Scientific Name: Trochilus polytmus
Other Common Names: Doctor Bird, Swallow Tail Hummingbird (Incorrectly used as the Swallow Tail is a different type)
Range: Jamaica
Diet: Nectar


The Red-billed Streamertail, a dazzling bird endemic to Jamaica, showcases striking sexual dimorphism. Males and females differ distinctly in their appearance:

  • Males: Adorned with bright green, iridescent feathers, males boast long fourth tail feathers known as streamers, which create a unique whirring sound during flight. They average 20-30 cm in length and weigh around 5.2 grams.
  • Females: Females have a duller green plumage and lack the elongated tail feathers. They are smaller, averaging 10.5 cm in length and 4.4 grams in weight.
  • Juveniles: Young males initially resemble females and do not develop streamers until maturity.

Range & Habitat

The Red-billed Streamertail is exclusively found in Jamaica, thriving predominantly on the island's western side. The eastern regions are home to the Black-billed Streamertail, another hummingbird unique to Jamaica. These birds inhabit a variety of environments, including gardens, parks, and forest edges, where they fiercely defend their territories by chasing away other streamertails.


These hummingbirds are drawn to vibrant colors and the sweet scent of nectar. They feed on a variety of tube-shaped, brightly colored flowers. Their long beaks and extendable tongues make nectar extraction efficient. Occasionally, they consume insects, which are particularly crucial for mothers feeding their developing offspring through regurgitation.


Red-billed Streamertails mate year-round, with peak activity from January to May. Males perform a courtship display by hovering and waving their tails to attract females. Successful mating results in the female laying two small, white eggs in a nest crafted from woven plant fibers and cobwebs. The eggs hatch after a 17-19 day incubation period, followed by an 18-24 day fledgling phase. Maternal care continues for 3-4 weeks, and both sexes reach sexual maturity at 2 years old.

Cultural Significance

The Red-billed Streamertail, also known as the Doctor Bird, holds the esteemed title of Jamaica’s National Bird.
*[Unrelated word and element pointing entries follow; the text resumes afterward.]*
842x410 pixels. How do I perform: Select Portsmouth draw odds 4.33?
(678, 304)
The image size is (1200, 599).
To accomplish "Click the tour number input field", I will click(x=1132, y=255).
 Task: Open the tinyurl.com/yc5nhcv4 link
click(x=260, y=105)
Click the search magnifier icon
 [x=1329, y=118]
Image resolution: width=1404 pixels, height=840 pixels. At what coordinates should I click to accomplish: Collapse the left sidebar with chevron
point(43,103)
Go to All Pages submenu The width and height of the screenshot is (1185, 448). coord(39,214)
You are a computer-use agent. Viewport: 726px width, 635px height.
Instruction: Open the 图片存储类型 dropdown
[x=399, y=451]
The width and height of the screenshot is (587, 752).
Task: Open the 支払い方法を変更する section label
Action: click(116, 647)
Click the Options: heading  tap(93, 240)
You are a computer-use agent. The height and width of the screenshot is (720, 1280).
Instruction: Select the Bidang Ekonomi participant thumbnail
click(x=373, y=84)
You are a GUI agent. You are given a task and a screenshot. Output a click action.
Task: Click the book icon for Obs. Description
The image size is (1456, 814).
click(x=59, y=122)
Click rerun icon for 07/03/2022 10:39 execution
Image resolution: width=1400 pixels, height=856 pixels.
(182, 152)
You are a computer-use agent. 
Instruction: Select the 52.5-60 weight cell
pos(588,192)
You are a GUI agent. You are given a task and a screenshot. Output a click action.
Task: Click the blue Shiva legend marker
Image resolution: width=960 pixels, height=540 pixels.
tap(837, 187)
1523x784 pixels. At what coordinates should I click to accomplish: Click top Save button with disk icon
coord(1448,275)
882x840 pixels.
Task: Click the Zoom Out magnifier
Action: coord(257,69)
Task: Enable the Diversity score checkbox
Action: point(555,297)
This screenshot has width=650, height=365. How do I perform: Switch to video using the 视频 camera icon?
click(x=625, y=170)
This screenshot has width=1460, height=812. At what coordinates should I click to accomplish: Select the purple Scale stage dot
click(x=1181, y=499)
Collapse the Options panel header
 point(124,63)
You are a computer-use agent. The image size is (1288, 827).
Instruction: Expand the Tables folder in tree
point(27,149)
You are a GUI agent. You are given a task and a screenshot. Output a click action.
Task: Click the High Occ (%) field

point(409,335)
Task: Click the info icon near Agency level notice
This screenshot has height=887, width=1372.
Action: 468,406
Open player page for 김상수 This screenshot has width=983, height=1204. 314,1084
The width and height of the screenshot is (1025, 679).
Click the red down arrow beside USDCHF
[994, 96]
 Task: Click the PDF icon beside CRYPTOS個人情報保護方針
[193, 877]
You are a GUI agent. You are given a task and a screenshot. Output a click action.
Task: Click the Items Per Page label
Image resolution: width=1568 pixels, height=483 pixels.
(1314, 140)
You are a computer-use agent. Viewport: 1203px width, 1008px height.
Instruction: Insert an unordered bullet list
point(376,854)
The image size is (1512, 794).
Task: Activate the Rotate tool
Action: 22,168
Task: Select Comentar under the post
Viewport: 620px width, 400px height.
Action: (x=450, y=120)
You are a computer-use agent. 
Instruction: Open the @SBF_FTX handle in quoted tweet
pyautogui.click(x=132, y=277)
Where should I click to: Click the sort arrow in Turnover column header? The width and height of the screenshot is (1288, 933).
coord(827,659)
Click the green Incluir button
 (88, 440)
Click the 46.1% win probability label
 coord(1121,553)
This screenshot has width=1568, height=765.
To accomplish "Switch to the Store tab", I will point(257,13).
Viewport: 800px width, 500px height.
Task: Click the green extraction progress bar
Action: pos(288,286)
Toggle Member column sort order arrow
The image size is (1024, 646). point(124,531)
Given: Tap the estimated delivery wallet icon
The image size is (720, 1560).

The origin of the name "Doctor Bird" is debated; some suggest it resembles the long tailcoats worn by doctors of yesteryear, while others believe it refers to the precise way these birds extract nectar with their beaks. Immortalized in Jamaican folklore and song, the Doctor Bird symbolizes the island’s rich natural heritage and cultural identity.Frederic Cassidy notes that the doctor bird is steeped in superstition. The Arawak people believed it possessed magical powers, calling it the "God bird" and viewing it as a reincarnation of dead souls. This belief is echoed in a Jamaican folk song: "Doctor Bud a cunny bud, hard bud fe dead" (It is a clever bird, hard to kill). This reverence highlights the bird’s mystical place in Jamaican culture.

The Name’s Origin

The origin of the name "doctor bird" is a topic of debate. One theory suggests it comes from the bird's resemblance to old-time doctors who wore top hats and long tailcoats, mirrored in the bird's erect black crest and long tail feathers. Another theory points to the bird's feeding habits, likening the way it lances flowers with its bill to a doctor’s needle extracting nectar.